So you broke vault?
Symptoms
- The vault UI or CLI reports that the cluster is sealed and there is no amount of coaxing to get it out of that state.
- There may be other symptoms. Add to this list as needed.
root@ip-172-16-0-82:/etc/vault# VAULT_SKIP_VERIFY=true vault status
Key Value
--- -----
Recovery Seal Type awskms
Initialized false <<<<< Ahh! Bad!
Sealed true <<<<< Sealed!
Total Recovery Shares 0
Threshold 0
Unseal Progress 0/0 <<<<< This node knowns nothing about any other nodes
Unseal Nonce n/a
Version 1.14.1
Build Date 2023-07-21T10:15:14Z
Storage Type raft
HA Enabled true <<<<< And it is supposed too!
What to do!?!
- Go to the apporpriate S3 bucket and find the most recent backup. Production backs up every six hours. QA + CI backup once a day. Bucket names are: ol-infra-ci-vault-backups, ol-infra-qa-vault-backups, ol-infra-production-vault-backups.
- Download the most recent backup locally to your machine and stage it to the vault node you're going to run the restore on. You only run this procedure ONCE! You do not need to run this on every vault node.
scp -i <path to your oldevops.pem ssh private key> <path to downloaded .snapshot file> admin@<IP address of the vault node you're restoring to>:/tmp
- On the node that you've copied the
.snapshot
file to, verify that the vault status outputs as above. - Export a vault setting to make life less annoying
export VAULT_SKIP_VERIFY=true
- Initialize the vault cluster:
vault operator init
- Output will look like this:
Recovery Key 1: bX5A***********************************ExhBC
Recovery Key 2: XHo3***********************************LZxmZ
Recovery Key 3: EEOE***********************************XWC8p
Recovery Key 4: FyTq***********************************EY0ij
Recovery Key 5: oXaW***********************************Wr74k
Initial Root Token: hvs.**********************wf
Success! Vault is initialized
Recovery key initialized with 5 key shares and a key threshold of 3. Please
securely distribute the key shares printed above.
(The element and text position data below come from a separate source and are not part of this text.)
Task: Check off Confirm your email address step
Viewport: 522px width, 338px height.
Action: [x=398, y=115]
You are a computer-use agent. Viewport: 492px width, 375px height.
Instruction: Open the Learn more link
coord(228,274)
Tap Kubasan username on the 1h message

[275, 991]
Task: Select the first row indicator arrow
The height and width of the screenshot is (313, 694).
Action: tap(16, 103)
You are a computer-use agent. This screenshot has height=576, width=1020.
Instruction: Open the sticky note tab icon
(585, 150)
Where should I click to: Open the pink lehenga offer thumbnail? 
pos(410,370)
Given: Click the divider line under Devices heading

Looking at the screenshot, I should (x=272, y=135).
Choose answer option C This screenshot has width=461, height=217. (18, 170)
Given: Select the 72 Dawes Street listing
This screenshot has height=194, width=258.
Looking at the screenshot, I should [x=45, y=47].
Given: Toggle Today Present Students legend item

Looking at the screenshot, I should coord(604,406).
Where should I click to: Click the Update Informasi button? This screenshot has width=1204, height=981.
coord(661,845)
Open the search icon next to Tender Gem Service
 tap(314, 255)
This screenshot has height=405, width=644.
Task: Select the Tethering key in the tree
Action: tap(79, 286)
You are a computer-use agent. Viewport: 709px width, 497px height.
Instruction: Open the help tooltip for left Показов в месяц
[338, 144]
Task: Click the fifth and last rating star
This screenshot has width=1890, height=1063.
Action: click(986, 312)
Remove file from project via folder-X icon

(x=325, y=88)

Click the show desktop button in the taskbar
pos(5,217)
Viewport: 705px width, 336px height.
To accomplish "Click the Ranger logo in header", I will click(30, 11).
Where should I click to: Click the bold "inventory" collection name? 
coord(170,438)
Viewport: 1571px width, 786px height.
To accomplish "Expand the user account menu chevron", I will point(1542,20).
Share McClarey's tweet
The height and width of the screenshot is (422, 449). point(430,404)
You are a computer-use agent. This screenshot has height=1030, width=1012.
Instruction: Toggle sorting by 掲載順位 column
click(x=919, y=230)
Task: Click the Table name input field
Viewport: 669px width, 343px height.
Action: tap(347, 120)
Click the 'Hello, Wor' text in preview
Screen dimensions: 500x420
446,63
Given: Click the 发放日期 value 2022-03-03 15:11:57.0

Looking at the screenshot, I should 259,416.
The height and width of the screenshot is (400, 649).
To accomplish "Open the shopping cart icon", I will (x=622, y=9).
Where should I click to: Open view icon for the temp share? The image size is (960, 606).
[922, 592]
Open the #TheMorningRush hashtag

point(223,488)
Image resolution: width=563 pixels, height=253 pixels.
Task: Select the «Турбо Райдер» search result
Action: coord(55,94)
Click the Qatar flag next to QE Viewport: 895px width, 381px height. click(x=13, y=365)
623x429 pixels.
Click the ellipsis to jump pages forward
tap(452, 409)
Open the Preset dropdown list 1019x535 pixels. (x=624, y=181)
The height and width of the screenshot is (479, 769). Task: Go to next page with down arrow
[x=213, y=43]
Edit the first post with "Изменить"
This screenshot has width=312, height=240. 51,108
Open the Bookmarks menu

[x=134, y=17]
- The message says those recovery keys are important but they aren't in this case. You don't need to save them. What you do need is the initial root token. Export that into env var:
export VAULT_TOKEN=<token value including hvs. from prev command output>
- Do the restore:
vault operator raft snapshot restore <path to .snapshot file>
. It doesn't actually output anything. - Unset VAULT_TOKEN with
unset VAULT_TOKEN
(because that token was tied the shortlived cluster that existed before running the restore). Then do a vault status:vault status
and it should look something like this:
Key Value
--- -----
Recovery Seal Type shamir
Initialized true
Sealed false <<<< Victory!
Total Recovery Shares 2
Threshold 2
Version 1.14.1
Build Date 2023-07-21T10:15:14Z
Storage Type raft
Cluster Name vault-cluster-ab3e7a1b
Cluster ID ef172e45-fake-uuid-here-aeb8da8a7179
HA Enabled true
HA Cluster https://256.256.256.256:8201
HA Mode standby
Active Node Address https://active.vault.service.consul:8200
Raft Committed Index 815551
Raft Applied Index 815551
- Loop through the other nodes in the cluster and verify they have a similar vault unseal status. If they don't, try
systemctl restart vault
. They should join backup and restore the raft on their own provided they were broken to begin with. - Verify that the vault UI works as excpected again and your secrets are there.
- Some, possibly serious, complications after doing this: it is possible that there are credential secrets out in the wild being used that are no longer tracked via leases in vault. For instance if they were issued between when the backup took place and when the cluster stopped being viable. This could be the case for PKI secrets as well and of course if any static secrets in vaults were changed between the backup and beginning of the outage.